That sounds like the print of 'Apollo 13' that we saw. The first few reels were just fine, but the last half of the movie was virtually unwatchable. We ended up complaining and we got some free passes.
post #108 of 148
Although I just busted Doc's chops a little in the "Best Experiences" thread for making out with two girls at once during a movie, I had a not-so happy similar experience when I was in college and went to see Aliens. It was a campus viewing, but we did manage to get it shown on a big screen, so pretty much everyone at our school showed up.

I'll try to keep this brief - at the time, I was dating Guy #1, but had a ridiculous, infatuation-that-I-thought-was-love thing for Guy #2. Guy #1 knew about my adulation for Guy #2, and was pretty much rolling with the punches as best as he could (yeah, I was kind of a jerk about it - I wasn't the most mature person about guys at that time). So Guy #1 and I are sitting in the theater watching 90% of the campus streaming through the doors, and I thought, "Wouldn't it be horrible if Guy #2 showed up?" Guess who walked through the door, spotted us, and decided to sit with us? (To clarify - he didn't know Guy #1 and I were dating, and didn't know that I also worshipped him while dating another man) So he sat with us. I sat there for 137 minutes sandwiched between the two of them, and not in the good way.

################

Written instruction 1 | Repeat everything in the rows from the line containing "Click info icon beside メモリー 512 GB" down to the end of the rows, leaving out the pictures.

[Part of a data file]
################

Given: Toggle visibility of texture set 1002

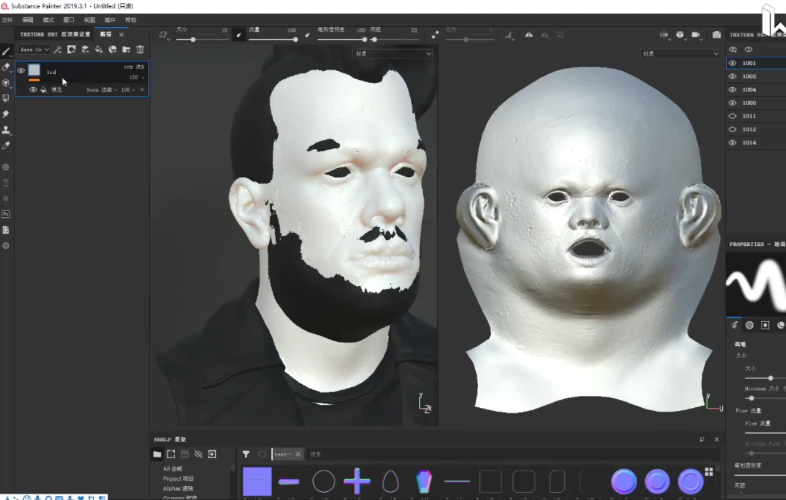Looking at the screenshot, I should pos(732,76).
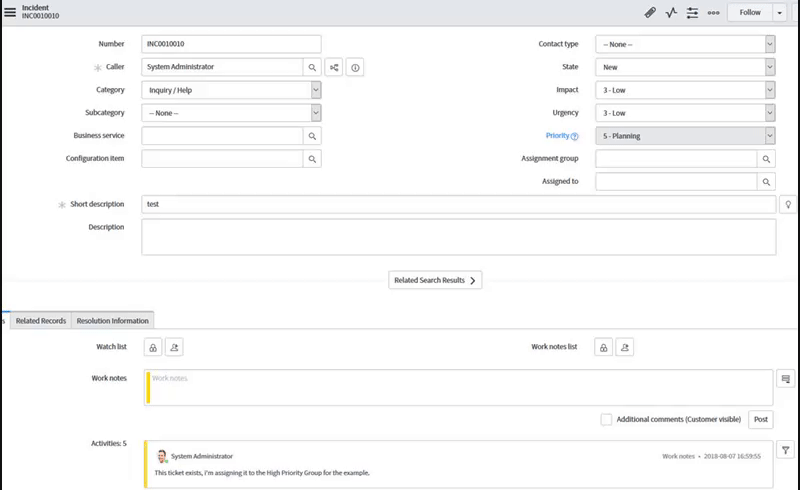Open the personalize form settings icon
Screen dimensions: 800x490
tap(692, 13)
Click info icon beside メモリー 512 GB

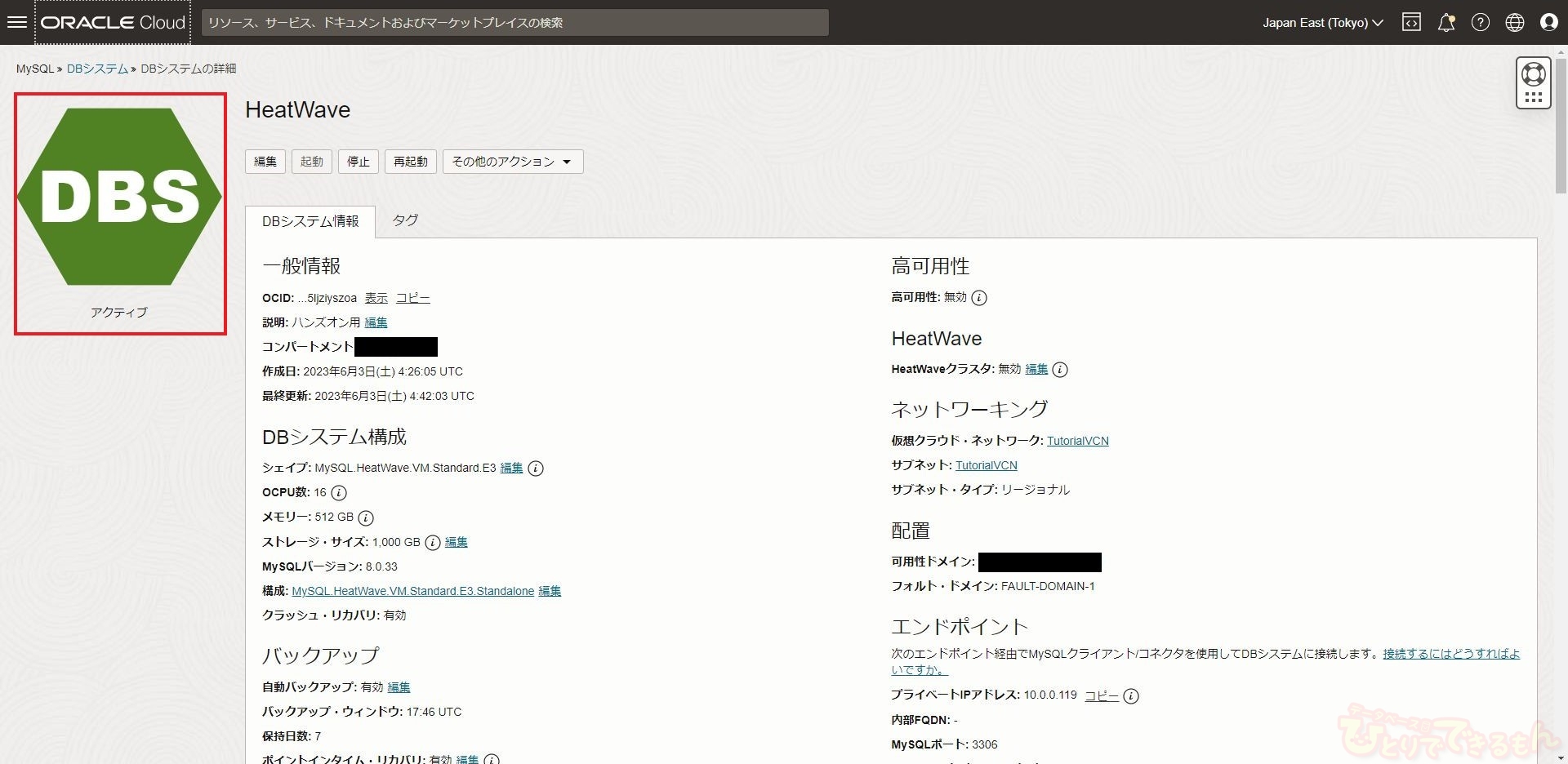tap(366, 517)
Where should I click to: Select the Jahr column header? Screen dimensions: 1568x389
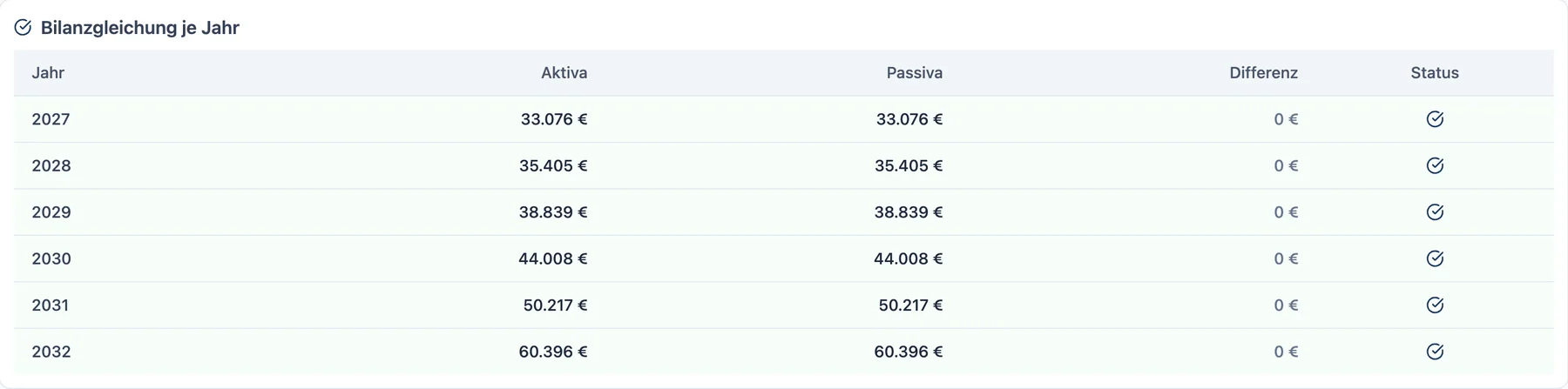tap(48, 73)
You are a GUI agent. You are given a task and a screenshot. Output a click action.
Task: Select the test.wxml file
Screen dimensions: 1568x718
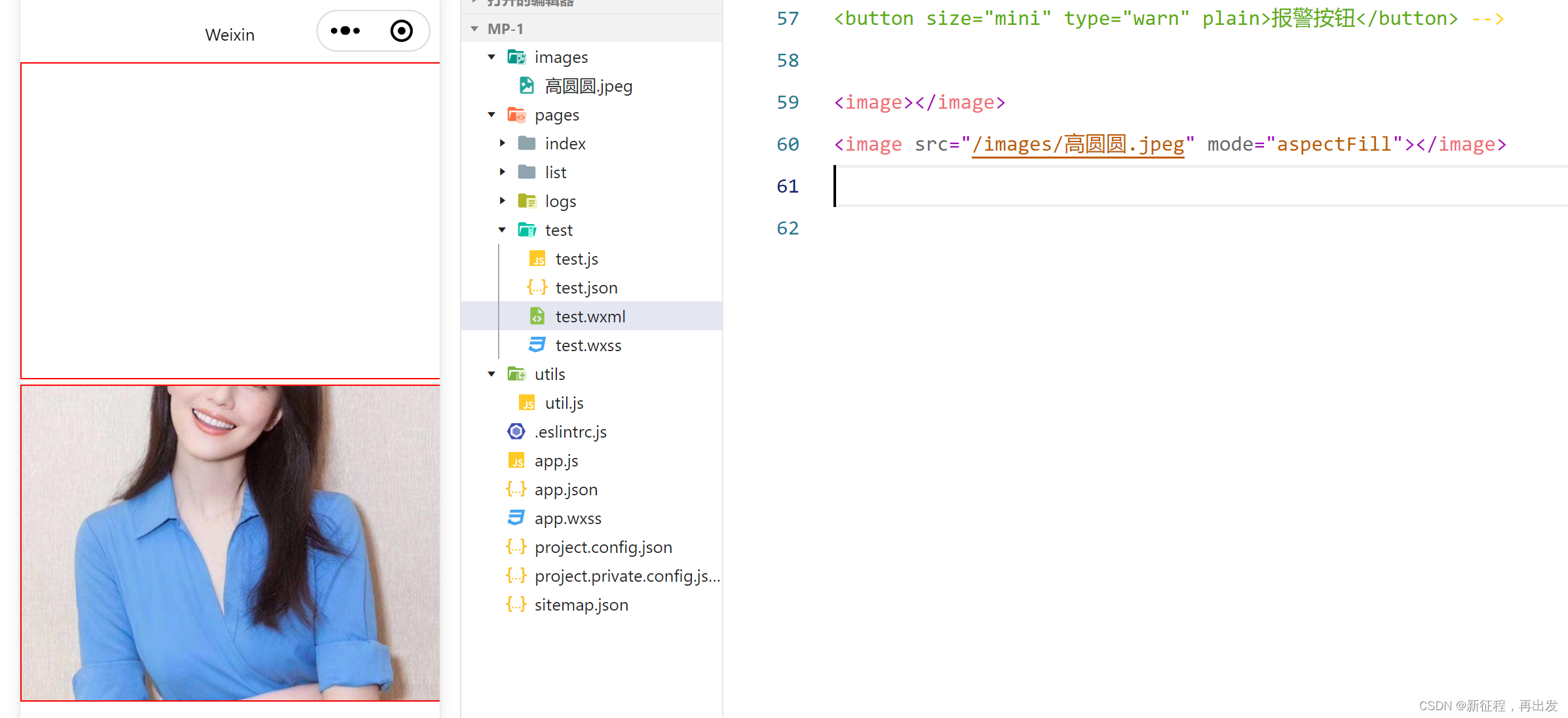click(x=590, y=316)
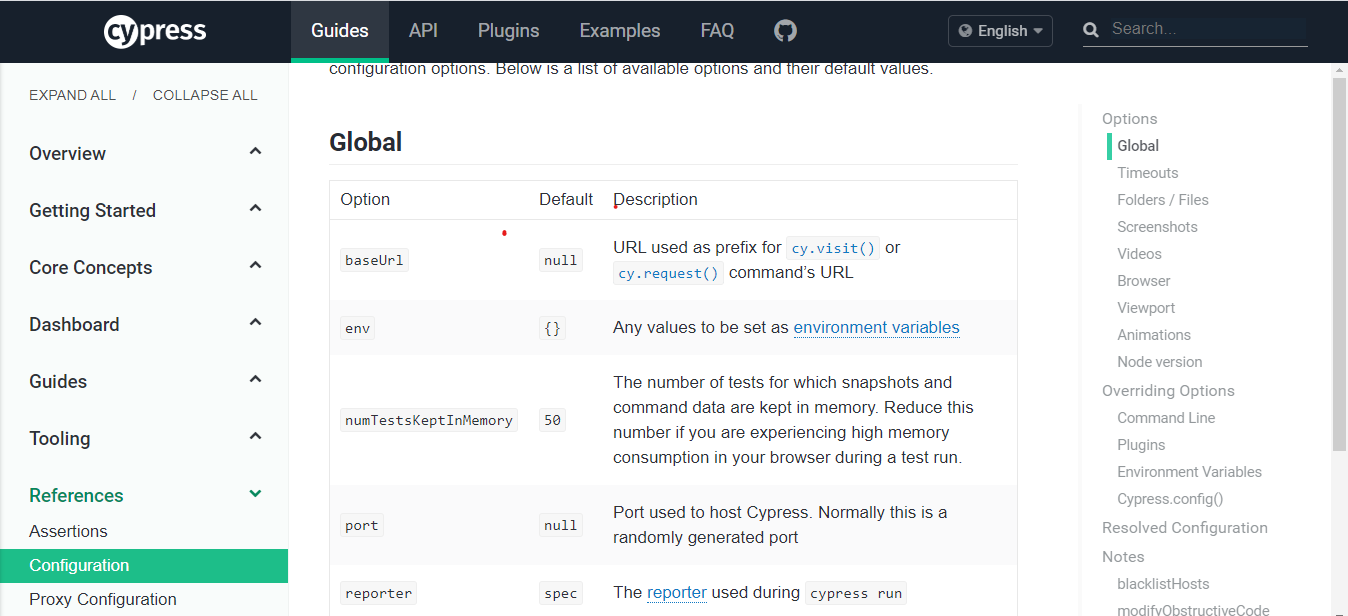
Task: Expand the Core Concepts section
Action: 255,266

################

Written instruction 2 | Reproduce everything in the forum post from "That sounds like" down to "school showed up.".

Problem solution 1 |
Click info icon beside メモリー 512 GB

tap(366, 517)
Where should I click to: Select the Jahr column header? Screen dimensions: 1568x389
tap(48, 73)
You are a GUI agent. You are given a task and a screenshot. Output a click action.
Task: Select the test.wxml file
Screen dimensions: 1568x718
click(x=590, y=316)
Task: Expand the Core Concepts section
Action: 255,266

Problem solution 2 |
That sounds like the print of 'Apollo 13' that we saw. The first few reels were just fine, but the last half of the movie was virtually unwatchable. We ended up complaining and we got some free passes.
post #108 of 148
Although I just busted Doc's chops a little in the "Best Experiences" thread for making out with two girls at once during a movie, I had a not-so happy similar experience when I was in college and went to see Aliens. It was a campus viewing, but we did manage to get it shown on a big screen, so pretty much everyone at our school showed up.